[EXTRACT PROVIDED]
Segment Open

Benjamin Rush
*Benjamin Rush was born on this date in 1746. He was a white-American abolitionist, physician, and diplomat. His interpretation of white privilege of race has raised many ethical questions.
The fourth of John and Susanna (Hall) Rush's seven children, he was raised and spent most of his life in Philadelphia. His mother, a Presbyterian, first supervised his religious education at home. After his father's death, he regularly attended the Second Presbyterian Church in Philadelphia. There young Rush was greatly influenced by Gilbert Tennent, its minister and leader in the Great Awakening then sweeping the northeast. Exposure to Calvinist teachings continued during his student years at West Nottingham Academy in Maryland and at the College of New Jersey (later Princeton University). He accepted these doctrines and later wrote, "without any affection for them."
After earning an A.B. in 1760 from the College of New Jersey From 1761-66, Rush studied medicine under Dr. John Redman in Philadelphia. On Redman's advice, he continued his studies at the University of Edinburgh, receiving an M.D. degree in 1768. He did further training at St. Thomas's Hospital in London, 1768-69. Returning to America, he joined the College of Philadelphia faculty as a chemistry professor. In 1789 he became a professor of the theory and practice of medicine. When the college became part of the University of Pennsylvania, he was appointed chair of Institutes of Medicine and Clinical Practice in 1791 and chair of Theory and Practice of Medicine in 1796. He was immensely popular with his students; his lectures drew large crowds. His fame drew many students to Philadelphia to study medicine. In 1776 he married Julia Stockton; the couple had 13 children.

Segment Closed

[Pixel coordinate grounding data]
Segment Open

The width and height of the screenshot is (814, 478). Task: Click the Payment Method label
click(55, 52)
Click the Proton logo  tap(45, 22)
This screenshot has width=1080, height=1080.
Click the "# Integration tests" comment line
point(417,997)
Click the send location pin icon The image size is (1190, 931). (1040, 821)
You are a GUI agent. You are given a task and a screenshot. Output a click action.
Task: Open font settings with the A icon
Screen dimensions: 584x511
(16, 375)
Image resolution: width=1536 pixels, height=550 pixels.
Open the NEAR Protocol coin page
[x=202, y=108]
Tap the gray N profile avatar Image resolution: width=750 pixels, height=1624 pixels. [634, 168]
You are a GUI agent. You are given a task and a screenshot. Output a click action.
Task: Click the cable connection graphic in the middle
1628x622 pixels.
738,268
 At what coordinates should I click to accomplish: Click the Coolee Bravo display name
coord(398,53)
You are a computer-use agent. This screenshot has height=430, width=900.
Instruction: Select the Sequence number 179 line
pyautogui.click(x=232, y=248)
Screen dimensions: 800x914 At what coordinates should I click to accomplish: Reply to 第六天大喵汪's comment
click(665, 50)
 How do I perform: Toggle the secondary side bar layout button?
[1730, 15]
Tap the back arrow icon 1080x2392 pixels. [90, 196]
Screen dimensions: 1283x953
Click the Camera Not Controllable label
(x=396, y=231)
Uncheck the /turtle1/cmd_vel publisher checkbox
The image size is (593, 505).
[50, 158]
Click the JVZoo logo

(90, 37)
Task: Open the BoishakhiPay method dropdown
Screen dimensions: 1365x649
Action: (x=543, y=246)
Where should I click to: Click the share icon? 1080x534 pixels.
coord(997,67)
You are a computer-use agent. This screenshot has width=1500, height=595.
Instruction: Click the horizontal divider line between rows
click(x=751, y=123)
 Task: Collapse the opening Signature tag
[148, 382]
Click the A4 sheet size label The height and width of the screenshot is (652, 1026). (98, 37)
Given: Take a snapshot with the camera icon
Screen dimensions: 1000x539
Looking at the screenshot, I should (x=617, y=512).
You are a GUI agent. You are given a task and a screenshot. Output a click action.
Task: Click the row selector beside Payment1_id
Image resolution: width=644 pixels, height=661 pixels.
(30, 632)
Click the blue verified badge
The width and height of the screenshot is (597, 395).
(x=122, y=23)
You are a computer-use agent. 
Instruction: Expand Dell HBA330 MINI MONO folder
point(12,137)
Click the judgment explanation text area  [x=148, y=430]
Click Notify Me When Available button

Segment Closed

[HOW TO COMPLETE THIS TASK]
Carry on the biographical sketch of Benjamin Rush, picking up after its final sentence about his marriage to Julia Stockton.

[TASK RESPONSE]
As an abolitionist, in 1787, he joined the Pennsylvania Abolitionist Society, not only as an advocate but also as an author of its new constitution and as secretary and later president. He maintained close contacts with Philadelphia’s Black community, including helping found the city’s Bethel AME church. The narrative of Rush’s views on Blacks, slavery, and abolitionism is complicated by other facts. Rush bought and owned a child slave, William Grubber until he freed him for compensation in 1794. The question and answers of conflicted values about voicing strident views against slavery while owning another human being show little comment in his writings. Rush also mixed his views on race with his interests in physical science and firm religious beliefs.
Eager to prove that all human beings “descended from one pair,” Adam and Eve, he came to think that the disease of leprosy caused the blackness in skin color. A cure, therefore, would change Africans’ skin color “back” to white, thereby allowing Rush to support his Christian creationism, counter those who argued that Blacks were naturally disposed to enslavement, and support their future assimilation as full citizens. As he argued, “all of the claims of superiority of the whites over the blacks, on account of their skin color, are founded alike in ignorance and inhumanity.” Rush based this claim partly on the experimentation of another scientist who applied muriatic acid, a harsh corrosive, to the skin and hair of a Black man. Rush made no mention of the glaring moral problems with that practice.
A signer of the American Declaration of Independence, Benjamin Rush was the most celebrated American physician and the leading social reformer of his time. He was a close friend of both John Adams and Thomas Jefferson and corresponded with many of the white figures of the revolutionary generation. Rush's strong belief in universal salvation helped to promote acceptance of Universalism during its formative period in America. Benjamin Rush died of Typhoid Fever on April 19, 1813; he is buried in the Crist Church Burial Ground in Philadelphia.